Parti, il y a 8 ans en vacances en Thaïlande, Aziz ramène en cadeaux à ses sœurs, des copies de sacs et lunettes siglées sans se douter que c’est illégal. Les copines de ses sœurs empruntant souvent ces sacs, il flaire le bon filon. Il fait le plein au Maroc et ramène en voiture une centaine d’accessoires griffés, les marques de luxe les plus en faveurs auprès des jeunes. Sa cible, les filles de sa cité. À 50 € la pièce, il écoule en quelques jours son stock et rafle un trésor de guerre qu’il s’emploie depuis à fructifier en continuant son lucratif business. Mais il restera discret sur son montant ainsi que ces arrangements pour faire entrer en France régulièrement des milliers de pièces.

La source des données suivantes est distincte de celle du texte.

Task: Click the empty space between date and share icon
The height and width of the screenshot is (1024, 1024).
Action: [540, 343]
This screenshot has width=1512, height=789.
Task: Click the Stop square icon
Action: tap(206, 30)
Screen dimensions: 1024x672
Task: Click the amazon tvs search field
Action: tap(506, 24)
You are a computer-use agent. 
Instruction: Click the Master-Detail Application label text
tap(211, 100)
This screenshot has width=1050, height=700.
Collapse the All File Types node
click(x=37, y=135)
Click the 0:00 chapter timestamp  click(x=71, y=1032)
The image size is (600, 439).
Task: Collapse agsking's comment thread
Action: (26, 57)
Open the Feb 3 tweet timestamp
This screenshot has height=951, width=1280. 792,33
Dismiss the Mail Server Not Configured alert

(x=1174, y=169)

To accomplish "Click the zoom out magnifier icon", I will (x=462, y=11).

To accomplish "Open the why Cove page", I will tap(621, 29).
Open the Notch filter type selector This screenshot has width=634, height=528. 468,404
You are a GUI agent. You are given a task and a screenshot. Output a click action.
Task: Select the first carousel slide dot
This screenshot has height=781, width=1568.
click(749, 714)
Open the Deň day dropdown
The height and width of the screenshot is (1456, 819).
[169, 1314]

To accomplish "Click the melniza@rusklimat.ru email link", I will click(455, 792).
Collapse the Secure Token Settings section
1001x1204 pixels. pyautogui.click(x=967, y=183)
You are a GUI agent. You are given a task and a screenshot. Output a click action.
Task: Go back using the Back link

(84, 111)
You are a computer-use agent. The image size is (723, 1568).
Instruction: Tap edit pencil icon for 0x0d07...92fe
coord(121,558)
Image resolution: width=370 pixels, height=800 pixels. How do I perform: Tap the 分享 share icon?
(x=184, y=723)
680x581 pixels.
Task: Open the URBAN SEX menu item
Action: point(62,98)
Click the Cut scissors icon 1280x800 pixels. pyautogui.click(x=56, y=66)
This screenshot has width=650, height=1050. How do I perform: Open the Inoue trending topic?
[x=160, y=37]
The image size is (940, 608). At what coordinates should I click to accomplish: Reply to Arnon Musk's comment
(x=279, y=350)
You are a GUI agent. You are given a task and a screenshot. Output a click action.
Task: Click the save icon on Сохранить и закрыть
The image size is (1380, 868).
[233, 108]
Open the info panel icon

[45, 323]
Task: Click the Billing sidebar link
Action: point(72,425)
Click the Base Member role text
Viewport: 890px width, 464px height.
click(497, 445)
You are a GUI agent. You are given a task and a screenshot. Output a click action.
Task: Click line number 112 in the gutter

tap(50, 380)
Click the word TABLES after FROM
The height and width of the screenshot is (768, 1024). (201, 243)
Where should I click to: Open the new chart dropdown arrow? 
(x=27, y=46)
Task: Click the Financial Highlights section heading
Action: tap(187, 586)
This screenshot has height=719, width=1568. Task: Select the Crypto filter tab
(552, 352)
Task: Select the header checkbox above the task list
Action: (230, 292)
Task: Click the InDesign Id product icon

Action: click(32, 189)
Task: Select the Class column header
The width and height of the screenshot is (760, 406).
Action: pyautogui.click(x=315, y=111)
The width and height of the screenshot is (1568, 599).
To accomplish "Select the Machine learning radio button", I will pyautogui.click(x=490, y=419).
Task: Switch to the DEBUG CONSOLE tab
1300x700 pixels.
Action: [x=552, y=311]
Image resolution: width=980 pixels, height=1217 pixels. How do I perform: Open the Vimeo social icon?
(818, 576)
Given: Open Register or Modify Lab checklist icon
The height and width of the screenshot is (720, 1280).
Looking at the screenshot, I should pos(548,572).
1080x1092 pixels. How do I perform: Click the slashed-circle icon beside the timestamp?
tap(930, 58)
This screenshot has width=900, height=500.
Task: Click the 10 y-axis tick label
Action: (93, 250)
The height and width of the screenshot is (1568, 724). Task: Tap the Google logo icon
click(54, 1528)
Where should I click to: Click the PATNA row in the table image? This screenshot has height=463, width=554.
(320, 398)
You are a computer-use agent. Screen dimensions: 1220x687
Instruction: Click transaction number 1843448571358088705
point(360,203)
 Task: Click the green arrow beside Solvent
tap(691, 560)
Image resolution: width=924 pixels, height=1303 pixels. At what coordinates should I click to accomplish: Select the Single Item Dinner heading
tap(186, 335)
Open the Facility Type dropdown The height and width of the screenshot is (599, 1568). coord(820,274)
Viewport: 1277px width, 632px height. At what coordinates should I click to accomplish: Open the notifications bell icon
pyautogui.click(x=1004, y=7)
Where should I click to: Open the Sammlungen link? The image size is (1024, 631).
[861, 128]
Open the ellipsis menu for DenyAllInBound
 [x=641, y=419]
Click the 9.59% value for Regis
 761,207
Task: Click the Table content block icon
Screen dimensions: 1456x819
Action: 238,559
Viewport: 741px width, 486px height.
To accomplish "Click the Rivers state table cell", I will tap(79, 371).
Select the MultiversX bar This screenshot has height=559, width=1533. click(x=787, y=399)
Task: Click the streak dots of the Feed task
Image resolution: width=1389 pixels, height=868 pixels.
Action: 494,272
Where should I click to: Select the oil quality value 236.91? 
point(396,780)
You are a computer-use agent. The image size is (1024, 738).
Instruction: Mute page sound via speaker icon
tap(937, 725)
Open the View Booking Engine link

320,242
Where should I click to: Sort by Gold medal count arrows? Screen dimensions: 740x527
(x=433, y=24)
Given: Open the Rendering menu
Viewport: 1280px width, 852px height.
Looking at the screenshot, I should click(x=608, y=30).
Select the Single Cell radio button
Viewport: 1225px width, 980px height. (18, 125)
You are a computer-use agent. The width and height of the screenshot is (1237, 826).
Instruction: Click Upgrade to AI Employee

« La contrefaçon et la piraterie représentent 10 % du commerce économique mondial, et en France, une entreprise sur deux se déclare victime de la contrefaçon », estime Marc-Antoine Jamet, Président de l’Union des Fabricants et Secrétaire Général de LVMH* qui a fait de la lutte anti-contrefaçon sa priorité. Cette perte représenterait selon le Comité national anti-contrefaçon (CNAC), 200 à 300 milliards d’euros.
Un chiffre qui n’émeut guère Aziz, qui n’hésite pas à se comparer à un chef d’entreprise : « Je gère des stocks, passe des commandes, rémunère mes vendeurs. » Sauf qu’il ne paie pas de charges salariales, d’impôts contribuant ainsi à la disparition de plusieurs milliers d’emplois. « 50 000 à 100 000 emplois sont supprimés chaque année en France. Plus grave, la contrefaçon est un obstacle à l’innovation et la création », insiste Marc-Antoine Jamet.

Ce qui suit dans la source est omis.